**Task instructions**: Report each line of the data that contains the string "computer".

(Stored data)
◇ ◇ ◇ ◇

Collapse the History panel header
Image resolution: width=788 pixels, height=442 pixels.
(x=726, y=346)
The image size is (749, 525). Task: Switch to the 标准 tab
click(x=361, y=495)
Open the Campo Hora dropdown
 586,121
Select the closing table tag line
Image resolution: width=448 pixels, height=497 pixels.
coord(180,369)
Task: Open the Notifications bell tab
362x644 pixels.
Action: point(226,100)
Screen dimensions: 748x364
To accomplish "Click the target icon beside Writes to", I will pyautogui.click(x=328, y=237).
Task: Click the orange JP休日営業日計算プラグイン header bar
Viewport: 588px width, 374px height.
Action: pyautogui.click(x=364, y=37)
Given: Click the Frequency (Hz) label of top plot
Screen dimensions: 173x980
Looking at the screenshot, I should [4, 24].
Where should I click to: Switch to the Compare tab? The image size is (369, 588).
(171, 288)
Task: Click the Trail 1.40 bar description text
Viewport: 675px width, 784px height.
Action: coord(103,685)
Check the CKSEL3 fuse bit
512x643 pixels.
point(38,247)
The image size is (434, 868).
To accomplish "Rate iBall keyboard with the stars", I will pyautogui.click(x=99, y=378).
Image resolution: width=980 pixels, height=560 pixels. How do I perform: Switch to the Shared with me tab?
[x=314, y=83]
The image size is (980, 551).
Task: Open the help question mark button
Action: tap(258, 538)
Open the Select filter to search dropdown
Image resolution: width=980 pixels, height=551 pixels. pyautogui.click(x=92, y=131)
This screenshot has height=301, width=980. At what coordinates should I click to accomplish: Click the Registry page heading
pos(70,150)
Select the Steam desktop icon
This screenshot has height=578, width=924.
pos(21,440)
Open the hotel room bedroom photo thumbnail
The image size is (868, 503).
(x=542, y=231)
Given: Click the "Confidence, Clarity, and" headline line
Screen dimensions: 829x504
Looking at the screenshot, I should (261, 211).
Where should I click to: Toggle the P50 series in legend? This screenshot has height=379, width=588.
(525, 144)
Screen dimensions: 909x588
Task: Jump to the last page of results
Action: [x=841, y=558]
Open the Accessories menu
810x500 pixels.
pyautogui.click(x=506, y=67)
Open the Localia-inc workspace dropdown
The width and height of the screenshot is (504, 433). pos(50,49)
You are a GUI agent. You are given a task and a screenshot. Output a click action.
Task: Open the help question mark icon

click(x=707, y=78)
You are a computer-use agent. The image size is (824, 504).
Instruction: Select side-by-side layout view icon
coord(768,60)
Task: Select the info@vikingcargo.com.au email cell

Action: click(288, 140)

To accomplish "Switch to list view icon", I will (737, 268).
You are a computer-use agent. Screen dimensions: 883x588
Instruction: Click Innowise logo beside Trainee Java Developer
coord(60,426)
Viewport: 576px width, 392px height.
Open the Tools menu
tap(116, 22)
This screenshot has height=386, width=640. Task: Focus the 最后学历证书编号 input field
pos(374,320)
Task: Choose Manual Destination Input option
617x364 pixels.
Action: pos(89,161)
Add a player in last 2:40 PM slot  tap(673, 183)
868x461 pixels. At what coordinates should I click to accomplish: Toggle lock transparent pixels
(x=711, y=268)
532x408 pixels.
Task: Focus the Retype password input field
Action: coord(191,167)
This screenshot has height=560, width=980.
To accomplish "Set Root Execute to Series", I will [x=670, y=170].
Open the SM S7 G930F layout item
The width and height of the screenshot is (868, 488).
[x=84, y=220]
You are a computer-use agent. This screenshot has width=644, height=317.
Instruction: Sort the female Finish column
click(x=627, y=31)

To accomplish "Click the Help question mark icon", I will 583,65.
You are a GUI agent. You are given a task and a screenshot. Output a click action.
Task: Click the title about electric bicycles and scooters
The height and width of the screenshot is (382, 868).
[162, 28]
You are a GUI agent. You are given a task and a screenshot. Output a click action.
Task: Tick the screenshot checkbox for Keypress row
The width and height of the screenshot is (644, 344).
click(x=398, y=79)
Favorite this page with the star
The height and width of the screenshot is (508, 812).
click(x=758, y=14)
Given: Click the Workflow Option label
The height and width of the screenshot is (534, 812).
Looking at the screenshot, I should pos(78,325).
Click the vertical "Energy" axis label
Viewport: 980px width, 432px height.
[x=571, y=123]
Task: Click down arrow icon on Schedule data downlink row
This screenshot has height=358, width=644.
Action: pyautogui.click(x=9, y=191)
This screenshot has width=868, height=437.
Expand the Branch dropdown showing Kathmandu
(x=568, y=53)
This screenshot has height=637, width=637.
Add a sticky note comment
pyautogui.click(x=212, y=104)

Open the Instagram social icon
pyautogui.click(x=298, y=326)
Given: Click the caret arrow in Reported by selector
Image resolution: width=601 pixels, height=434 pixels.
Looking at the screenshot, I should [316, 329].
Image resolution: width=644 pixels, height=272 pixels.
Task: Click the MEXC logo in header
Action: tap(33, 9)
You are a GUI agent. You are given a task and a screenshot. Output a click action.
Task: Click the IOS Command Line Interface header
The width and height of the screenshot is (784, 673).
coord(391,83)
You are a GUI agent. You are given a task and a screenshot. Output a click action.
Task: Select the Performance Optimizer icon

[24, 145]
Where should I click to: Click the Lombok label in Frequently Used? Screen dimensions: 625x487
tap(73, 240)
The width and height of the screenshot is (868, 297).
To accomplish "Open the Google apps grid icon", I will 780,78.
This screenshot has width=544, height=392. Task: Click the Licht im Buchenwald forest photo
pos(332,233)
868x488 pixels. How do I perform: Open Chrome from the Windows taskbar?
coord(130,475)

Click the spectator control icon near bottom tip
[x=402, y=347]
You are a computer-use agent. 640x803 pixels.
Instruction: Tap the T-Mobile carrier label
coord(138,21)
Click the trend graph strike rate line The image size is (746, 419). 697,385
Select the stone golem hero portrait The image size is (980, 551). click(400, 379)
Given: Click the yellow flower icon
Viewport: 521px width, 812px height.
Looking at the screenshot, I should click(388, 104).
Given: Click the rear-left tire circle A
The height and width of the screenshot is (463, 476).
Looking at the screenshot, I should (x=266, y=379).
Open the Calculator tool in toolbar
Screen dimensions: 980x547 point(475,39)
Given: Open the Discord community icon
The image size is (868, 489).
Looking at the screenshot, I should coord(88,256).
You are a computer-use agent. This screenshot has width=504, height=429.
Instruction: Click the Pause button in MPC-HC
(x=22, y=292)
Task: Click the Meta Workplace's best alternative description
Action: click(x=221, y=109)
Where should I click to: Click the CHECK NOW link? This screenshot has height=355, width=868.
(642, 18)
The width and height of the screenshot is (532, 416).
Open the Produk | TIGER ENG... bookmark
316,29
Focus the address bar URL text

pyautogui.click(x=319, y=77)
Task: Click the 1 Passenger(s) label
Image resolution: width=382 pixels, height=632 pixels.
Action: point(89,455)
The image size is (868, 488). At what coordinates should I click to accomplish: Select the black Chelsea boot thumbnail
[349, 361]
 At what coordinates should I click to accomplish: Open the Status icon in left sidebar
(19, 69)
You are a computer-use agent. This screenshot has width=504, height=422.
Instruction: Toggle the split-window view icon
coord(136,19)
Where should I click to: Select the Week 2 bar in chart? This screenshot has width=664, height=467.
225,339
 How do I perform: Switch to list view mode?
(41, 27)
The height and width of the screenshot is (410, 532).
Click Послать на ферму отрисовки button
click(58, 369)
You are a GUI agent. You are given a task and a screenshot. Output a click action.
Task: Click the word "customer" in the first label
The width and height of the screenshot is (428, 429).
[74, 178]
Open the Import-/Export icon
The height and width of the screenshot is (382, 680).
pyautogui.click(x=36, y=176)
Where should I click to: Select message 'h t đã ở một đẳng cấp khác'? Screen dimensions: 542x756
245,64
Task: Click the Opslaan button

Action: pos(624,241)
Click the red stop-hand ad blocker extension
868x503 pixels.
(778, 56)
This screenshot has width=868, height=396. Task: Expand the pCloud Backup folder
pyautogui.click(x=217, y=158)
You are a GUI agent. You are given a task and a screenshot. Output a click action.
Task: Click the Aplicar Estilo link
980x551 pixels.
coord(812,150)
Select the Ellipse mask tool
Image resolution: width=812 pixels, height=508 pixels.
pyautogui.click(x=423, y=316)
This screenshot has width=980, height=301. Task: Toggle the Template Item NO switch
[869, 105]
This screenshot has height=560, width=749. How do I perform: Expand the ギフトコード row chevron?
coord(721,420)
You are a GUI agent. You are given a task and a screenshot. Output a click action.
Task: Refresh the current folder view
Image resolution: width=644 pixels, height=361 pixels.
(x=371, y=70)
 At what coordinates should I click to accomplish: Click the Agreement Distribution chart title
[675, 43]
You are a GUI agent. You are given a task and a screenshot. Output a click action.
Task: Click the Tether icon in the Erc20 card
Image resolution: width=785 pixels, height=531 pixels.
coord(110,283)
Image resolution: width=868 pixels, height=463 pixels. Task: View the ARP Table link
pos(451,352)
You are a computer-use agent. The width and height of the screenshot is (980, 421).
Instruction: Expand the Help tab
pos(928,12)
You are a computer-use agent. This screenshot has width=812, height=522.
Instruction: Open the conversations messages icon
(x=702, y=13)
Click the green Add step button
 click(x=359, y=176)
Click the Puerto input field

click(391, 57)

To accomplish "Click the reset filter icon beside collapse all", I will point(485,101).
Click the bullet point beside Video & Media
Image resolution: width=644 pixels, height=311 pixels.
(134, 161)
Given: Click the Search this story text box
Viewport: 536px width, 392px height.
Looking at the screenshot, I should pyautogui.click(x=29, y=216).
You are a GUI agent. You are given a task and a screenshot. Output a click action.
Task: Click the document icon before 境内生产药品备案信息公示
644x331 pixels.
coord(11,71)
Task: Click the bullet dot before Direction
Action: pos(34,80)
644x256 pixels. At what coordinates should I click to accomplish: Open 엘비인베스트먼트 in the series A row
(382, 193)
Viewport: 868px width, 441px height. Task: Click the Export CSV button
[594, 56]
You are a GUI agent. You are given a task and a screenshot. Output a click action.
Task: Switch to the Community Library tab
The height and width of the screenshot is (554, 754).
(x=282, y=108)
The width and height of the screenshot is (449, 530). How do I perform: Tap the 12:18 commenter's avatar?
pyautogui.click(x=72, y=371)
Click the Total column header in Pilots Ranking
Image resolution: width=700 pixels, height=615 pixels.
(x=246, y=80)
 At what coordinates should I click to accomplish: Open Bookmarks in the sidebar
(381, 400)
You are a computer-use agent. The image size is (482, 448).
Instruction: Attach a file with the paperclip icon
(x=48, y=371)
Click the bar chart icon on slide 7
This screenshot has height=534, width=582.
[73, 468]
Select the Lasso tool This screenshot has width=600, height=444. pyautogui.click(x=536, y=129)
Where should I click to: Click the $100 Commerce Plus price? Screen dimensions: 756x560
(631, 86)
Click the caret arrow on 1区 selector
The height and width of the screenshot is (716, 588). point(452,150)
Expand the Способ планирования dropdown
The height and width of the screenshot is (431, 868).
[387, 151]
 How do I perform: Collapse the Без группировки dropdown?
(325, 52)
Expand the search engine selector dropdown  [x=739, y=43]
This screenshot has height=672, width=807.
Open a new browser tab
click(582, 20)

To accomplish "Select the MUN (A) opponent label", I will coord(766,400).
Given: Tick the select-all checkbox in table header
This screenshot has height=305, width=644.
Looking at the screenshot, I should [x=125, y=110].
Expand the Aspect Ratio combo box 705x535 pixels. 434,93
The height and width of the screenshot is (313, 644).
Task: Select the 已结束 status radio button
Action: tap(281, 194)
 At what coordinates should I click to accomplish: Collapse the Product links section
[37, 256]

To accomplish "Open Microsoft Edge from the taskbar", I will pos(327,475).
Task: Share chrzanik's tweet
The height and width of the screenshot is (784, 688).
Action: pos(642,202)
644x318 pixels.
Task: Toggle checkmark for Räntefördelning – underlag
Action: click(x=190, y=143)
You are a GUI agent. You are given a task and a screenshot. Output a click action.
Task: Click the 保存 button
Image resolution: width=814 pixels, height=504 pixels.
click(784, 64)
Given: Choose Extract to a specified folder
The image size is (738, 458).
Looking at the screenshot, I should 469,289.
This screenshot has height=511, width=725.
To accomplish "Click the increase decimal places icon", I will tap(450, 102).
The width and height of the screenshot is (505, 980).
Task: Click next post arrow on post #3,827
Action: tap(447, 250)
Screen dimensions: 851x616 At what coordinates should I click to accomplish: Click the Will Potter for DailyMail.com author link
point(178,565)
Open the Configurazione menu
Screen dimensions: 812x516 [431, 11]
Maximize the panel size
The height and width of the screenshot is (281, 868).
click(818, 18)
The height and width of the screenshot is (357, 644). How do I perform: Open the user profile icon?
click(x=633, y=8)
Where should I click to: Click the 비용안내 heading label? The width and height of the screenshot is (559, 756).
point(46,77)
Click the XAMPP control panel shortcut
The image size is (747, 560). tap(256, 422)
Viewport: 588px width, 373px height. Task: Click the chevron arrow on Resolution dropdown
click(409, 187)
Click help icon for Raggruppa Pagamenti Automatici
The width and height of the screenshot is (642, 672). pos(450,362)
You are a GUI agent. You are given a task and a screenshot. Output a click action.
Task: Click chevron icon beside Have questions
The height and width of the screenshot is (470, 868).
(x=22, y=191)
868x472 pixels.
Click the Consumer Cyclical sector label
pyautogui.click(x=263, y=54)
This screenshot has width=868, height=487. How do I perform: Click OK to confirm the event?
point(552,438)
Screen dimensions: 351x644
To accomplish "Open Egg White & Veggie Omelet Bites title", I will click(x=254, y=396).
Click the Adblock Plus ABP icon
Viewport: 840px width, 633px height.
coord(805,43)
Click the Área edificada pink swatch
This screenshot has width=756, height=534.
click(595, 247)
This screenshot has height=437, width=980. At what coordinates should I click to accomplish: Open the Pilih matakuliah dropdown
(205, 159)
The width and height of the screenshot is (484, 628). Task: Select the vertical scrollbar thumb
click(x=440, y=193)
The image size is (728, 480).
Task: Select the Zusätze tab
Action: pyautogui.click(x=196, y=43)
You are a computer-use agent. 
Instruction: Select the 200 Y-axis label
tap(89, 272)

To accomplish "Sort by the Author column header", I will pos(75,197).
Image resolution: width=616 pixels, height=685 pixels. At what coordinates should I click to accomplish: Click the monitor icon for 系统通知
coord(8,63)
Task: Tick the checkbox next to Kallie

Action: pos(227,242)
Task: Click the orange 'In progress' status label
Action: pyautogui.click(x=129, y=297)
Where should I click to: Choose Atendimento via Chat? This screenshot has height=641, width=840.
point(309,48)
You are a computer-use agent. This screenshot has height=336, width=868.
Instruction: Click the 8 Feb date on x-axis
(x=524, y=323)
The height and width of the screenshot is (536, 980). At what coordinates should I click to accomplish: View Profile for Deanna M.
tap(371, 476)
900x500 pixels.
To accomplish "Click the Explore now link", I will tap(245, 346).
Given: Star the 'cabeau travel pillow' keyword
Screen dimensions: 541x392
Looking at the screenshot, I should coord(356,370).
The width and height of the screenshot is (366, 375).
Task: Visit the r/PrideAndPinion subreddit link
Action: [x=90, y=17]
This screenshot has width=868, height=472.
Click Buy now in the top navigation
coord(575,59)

◇ ◇ ◇ ◇

**Answer section**:
You are a computer-use agent. The image size is (824, 504).
You are a computer-use agent. Screen dimensions: 883x588
You are a computer-use agent. This screenshot has width=644, height=317.
You are a computer-use agent. 640x803 pixels.
You are a computer-use agent. This screenshot has width=504, height=429.
You are a computer-use agent. This screenshot has width=504, height=422.
You are a computer-use agent. The width and height of the screenshot is (980, 421).
You are a computer-use agent. This screenshot has width=812, height=522.
You are a computer-use agent. The image size is (482, 448).
You are a computer-use agent. 
You are a computer-use agent. This screenshot has height=336, width=868.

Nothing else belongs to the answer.